* _WHAT YOU NEED TO DO_:
Go over the data below and say how many lines hold the word "agent". Only the number is needed.

* _Stored items_:

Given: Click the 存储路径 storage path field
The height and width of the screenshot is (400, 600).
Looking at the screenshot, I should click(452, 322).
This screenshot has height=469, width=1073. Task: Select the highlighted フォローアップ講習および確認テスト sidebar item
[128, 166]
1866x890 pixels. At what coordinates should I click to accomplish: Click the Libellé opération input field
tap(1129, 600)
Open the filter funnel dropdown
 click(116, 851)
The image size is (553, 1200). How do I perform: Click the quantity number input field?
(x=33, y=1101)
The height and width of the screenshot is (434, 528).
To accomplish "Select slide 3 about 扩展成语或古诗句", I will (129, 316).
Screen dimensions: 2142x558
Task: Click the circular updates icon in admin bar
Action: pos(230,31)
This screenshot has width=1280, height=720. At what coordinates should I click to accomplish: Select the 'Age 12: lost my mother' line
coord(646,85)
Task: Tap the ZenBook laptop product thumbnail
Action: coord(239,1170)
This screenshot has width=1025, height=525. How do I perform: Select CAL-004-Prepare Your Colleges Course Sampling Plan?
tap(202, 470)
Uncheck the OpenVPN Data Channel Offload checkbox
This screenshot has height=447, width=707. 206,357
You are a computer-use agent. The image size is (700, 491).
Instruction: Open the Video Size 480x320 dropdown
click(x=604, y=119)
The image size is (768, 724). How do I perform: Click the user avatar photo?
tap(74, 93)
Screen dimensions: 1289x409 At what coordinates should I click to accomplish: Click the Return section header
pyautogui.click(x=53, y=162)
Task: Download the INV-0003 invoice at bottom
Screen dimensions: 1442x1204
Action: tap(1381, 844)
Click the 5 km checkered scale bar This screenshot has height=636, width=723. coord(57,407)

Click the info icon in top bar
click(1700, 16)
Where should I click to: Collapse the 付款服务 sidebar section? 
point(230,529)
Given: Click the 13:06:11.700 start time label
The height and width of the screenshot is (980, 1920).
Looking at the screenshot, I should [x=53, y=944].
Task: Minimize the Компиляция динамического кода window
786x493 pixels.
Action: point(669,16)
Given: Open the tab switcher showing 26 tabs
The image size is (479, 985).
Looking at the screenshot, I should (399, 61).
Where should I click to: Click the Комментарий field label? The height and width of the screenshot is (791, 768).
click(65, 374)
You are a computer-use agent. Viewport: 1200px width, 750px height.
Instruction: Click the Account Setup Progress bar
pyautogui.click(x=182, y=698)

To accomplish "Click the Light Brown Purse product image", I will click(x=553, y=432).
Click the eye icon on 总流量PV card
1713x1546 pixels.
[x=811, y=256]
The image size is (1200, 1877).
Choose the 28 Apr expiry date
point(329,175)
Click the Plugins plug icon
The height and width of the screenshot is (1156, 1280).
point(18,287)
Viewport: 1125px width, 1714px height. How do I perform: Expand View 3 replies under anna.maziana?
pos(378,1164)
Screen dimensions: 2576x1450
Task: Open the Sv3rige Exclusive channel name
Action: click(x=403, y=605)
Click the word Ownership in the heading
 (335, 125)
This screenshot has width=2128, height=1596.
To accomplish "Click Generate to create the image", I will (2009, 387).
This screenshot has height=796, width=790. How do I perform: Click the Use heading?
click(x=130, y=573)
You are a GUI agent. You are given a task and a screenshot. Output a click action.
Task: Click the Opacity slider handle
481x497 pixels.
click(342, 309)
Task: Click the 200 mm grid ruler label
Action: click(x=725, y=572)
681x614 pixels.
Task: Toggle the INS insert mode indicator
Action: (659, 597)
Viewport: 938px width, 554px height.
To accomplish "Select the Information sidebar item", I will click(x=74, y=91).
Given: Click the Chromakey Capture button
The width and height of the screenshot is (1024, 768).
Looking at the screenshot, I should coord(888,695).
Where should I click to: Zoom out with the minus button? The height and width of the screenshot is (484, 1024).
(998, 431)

* _EXPECTED ANSWER_:
3